Les pièces du dossier révèlent cependant que la CPAM a instruit sur un accident du 20 juillet 2018 et un décès survenu le 21 juillet 2018.
Le jugement sera donc infirmé en ce qu'il a dit que l'accident dont a été victime M. [G] le 20 juin 2018 ne doit pas être pris en charge au titre de la législation professionnelle, cet accident n'étant pas l'objet de la présente instance.

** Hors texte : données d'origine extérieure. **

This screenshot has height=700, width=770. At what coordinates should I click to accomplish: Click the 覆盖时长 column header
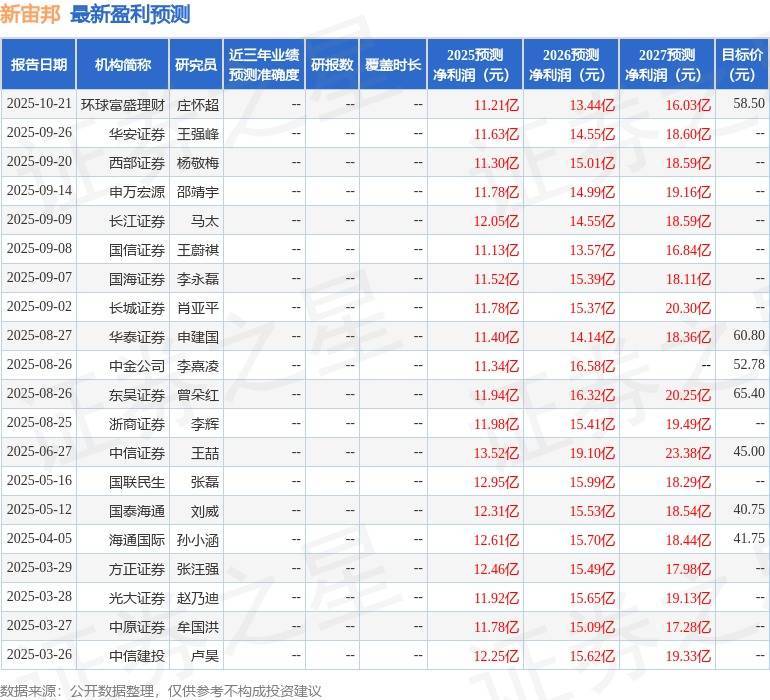[393, 64]
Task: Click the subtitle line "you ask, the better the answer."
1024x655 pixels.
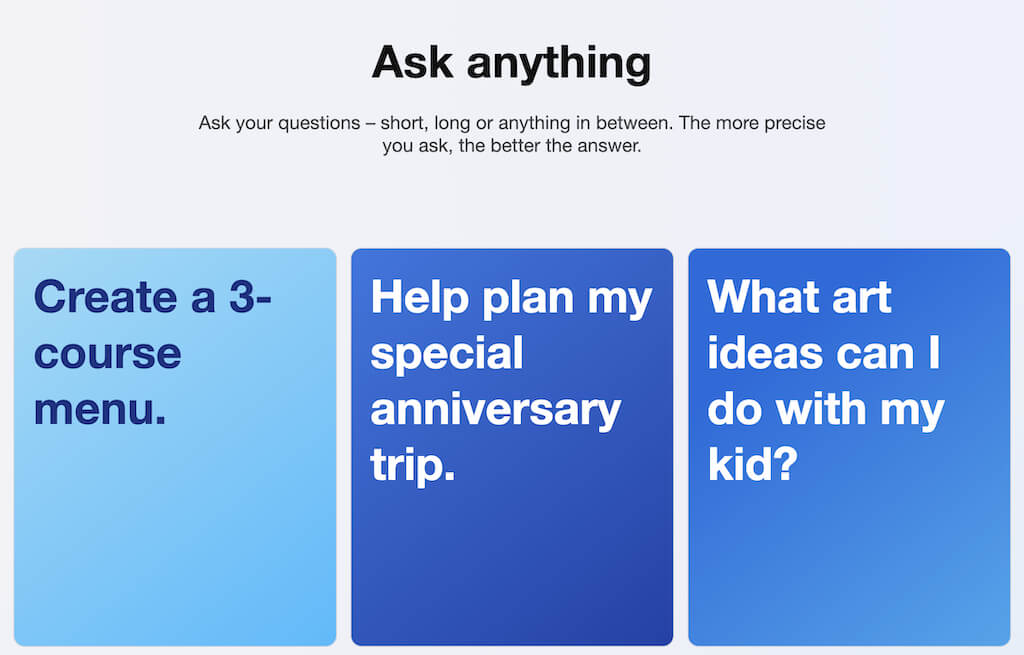Action: [x=511, y=146]
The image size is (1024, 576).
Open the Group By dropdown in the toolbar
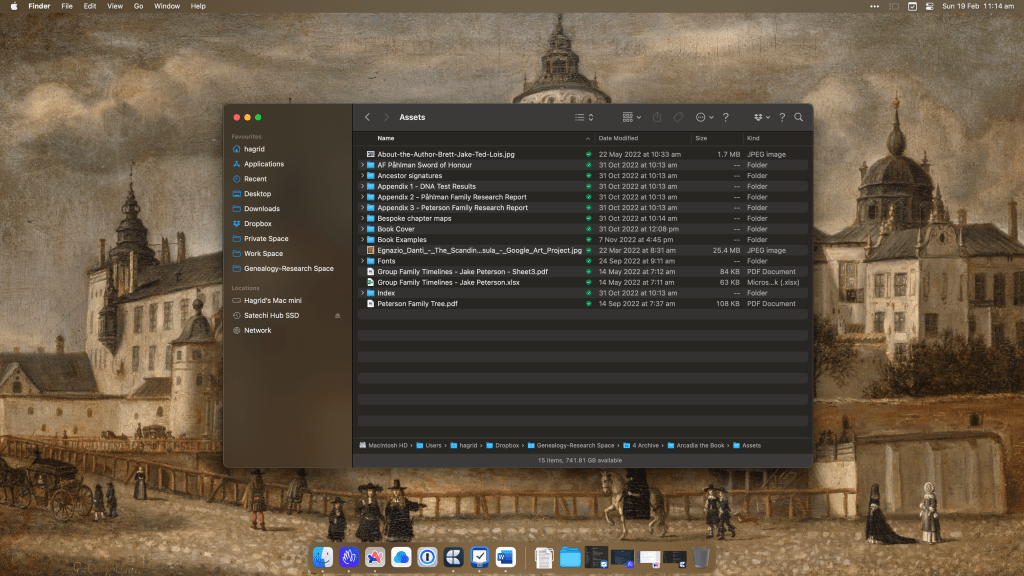point(632,117)
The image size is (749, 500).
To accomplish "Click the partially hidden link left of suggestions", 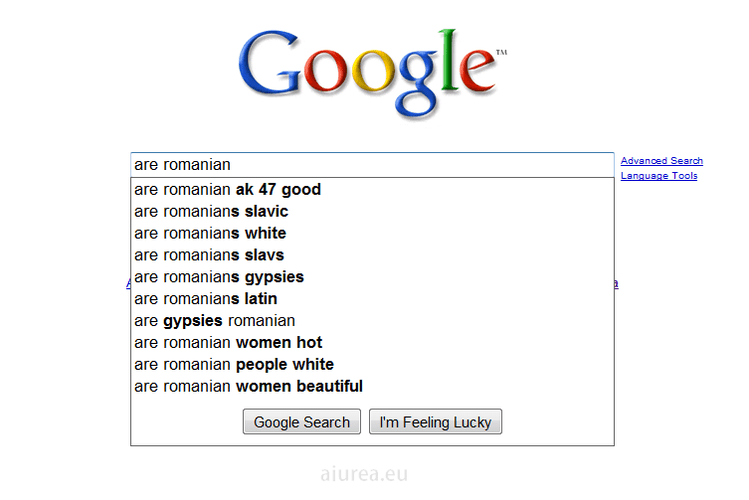I will point(128,284).
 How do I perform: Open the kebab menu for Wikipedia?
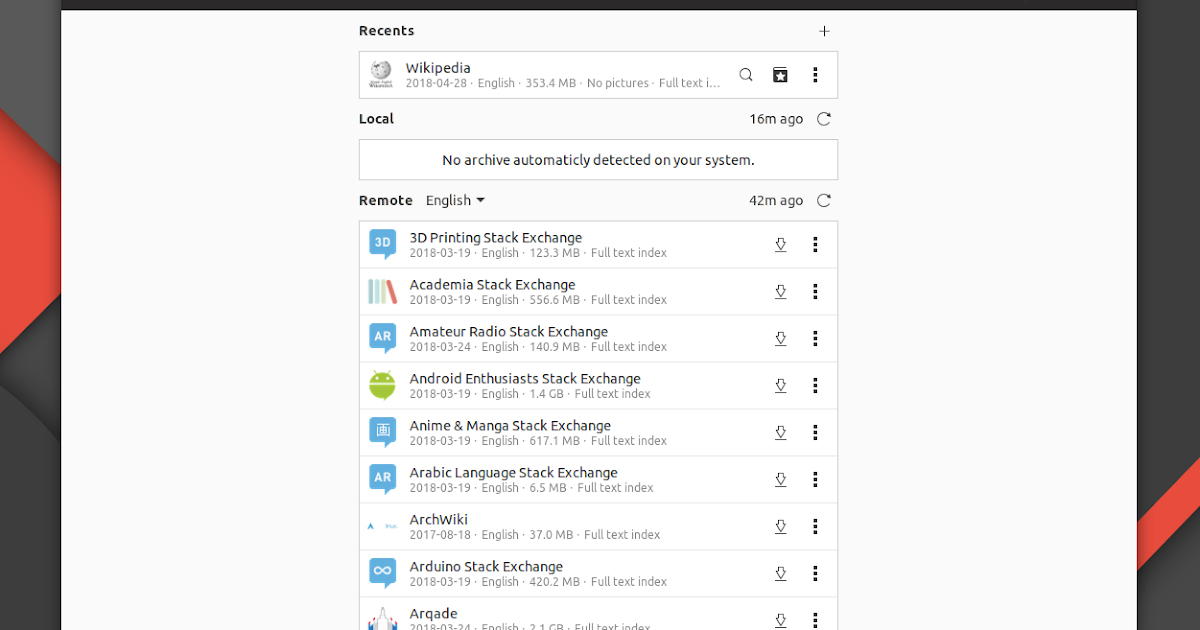click(x=815, y=74)
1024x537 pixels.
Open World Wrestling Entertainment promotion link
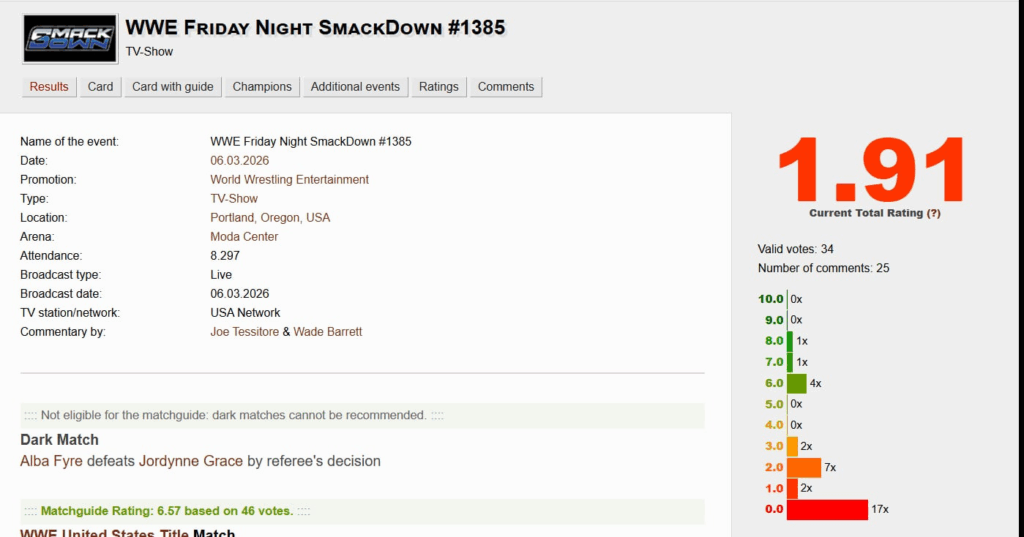tap(289, 180)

Ensuite, comme l'ont exactement relevé les premiers juges, les nombreux éléments médicaux produits, plus particulièrement l'autopsie réalisée par MM. [N] et [F], respectivement médecin expert près la cour et médecin légiste, l'expertise de M. [V], médecin désigné dans le cadre de l'expertise amiable, et la consultation médicale ordonnée en première instance, démontrent que le décès de M. [G] est dû à un état pathologique préexistant évoluant pour son propre compte avec décompensation, après avoir constaté une congestion polyviscérale, un c'ur augmenté de volume et une sténose complète de l'artère inter ventriculaire antérieure, tous éléments démontrant l'existence d'une insuffisance coronarienne aiguë.
Il n'est produit aucun élément de nature à lier cette affection et le décès qui s'en est suivi au travail et /ou aux conditions de travail et à justifier qu'il soit ordonné une nouvelle expertise.
Le jugement sera donc confirmé en ce qu'il a dit que l'accident du 20 juillet 2018 ne doit pas être pris en charge au titre de la législation sur les risques professionnels.
Le jugement sera confirmé sur la charge des dépens.
Mme [Z], appelante qui succombe totalement, sera condamnée à supporter les dépens d'appel.
PAR CES MOTIFS :
La cour, statuant publiquement par arrêt contradictoire et en dernier ressort, mis à disposition.
Infirme le jugement entrepris en ce qu'il a dit que l'accident dont a été victime M. [G] le 20 juin 2018 ne doit pas être pris en charge au titre de la législation professionnelle ;
Confirme le jugement entrepris pour le surplus ;
Y ajoutant :
Condamne Mme [W] [Z] aux dépens d'appel.